Differential Diagnosis for Splenomegaly with Thrombocytopenia
Single Most Likely Diagnosis
- Portal Hypertension: This condition is often due to cirrhosis and leads to splenomegaly and thrombocytopenia (hypersplenism) due to increased pressure in the portal vein, causing the spleen to enlarge and sequester platelets.
Other Likely Diagnoses
- Chronic Lymphocytic Leukemia (CLL): CLL can cause splenomegaly and thrombocytopenia due to bone marrow infiltration and hypersplenism.
- Lymphoma: Both Hodgkin's and non-Hodgkin's lymphoma can involve the spleen, leading to splenomegaly, and may cause thrombocytopenia through marrow involvement or hypersplenism.
- Myeloproliferative Neoplasms (MPN): Conditions like essential thrombocythemia, polycythemia vera, and primary myelofibrosis can cause splenomegaly and, paradoxically, thrombocytopenia in some cases due to hypersplenism or bone marrow fibrosis.
Do Not Miss Diagnoses
- Sepsis: Although not a primary hematologic condition, sepsis can cause splenomegaly and thrombocytopenia due to disseminated intravascular coagulation (DIC) and should be considered in acutely ill patients.

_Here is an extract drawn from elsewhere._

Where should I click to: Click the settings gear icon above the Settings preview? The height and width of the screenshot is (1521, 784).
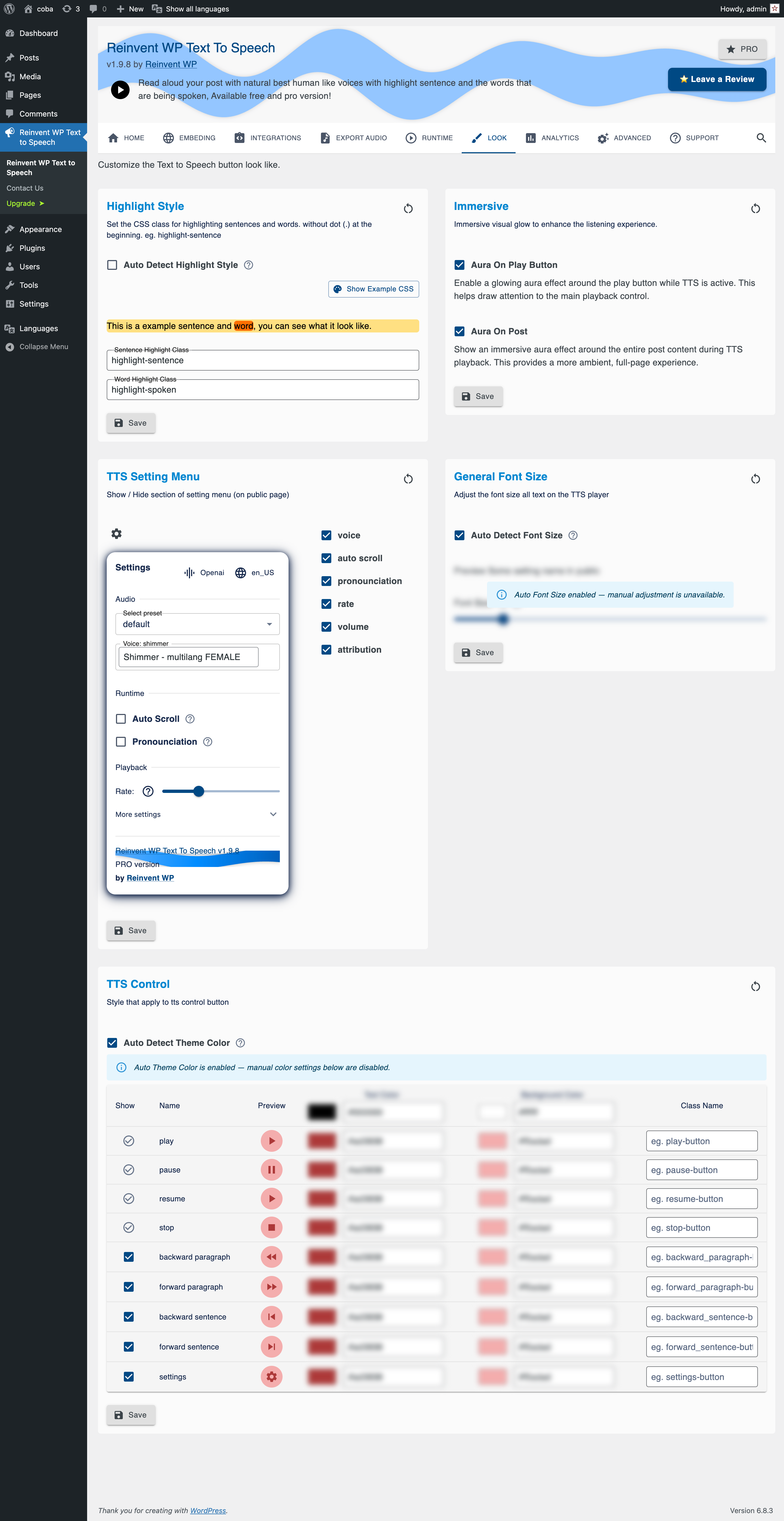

- HIV Infection: HIV can cause splenomegaly and thrombocytopenia due to immune system dysregulation and should be considered, especially in high-risk populations.
- Tuberculosis: TB can involve the spleen, leading to splenomegaly, and may cause thrombocytopenia through mechanisms like hypersplenism or bone marrow involvement.
Rare Diagnoses
- Gaucher's Disease: A lysosomal storage disorder that can cause splenomegaly and thrombocytopenia due to the accumulation of glucocerebroside in the spleen and bone marrow.
- Sarcoidosis: Although more commonly associated with lung and lymph node involvement, sarcoidosis can rarely cause splenomegaly and thrombocytopenia.
- Histiocytosis: Rare conditions like Langerhans cell histiocytosis can involve the spleen, leading to splenomegaly and potentially thrombocytopenia through marrow involvement or hypersplenism.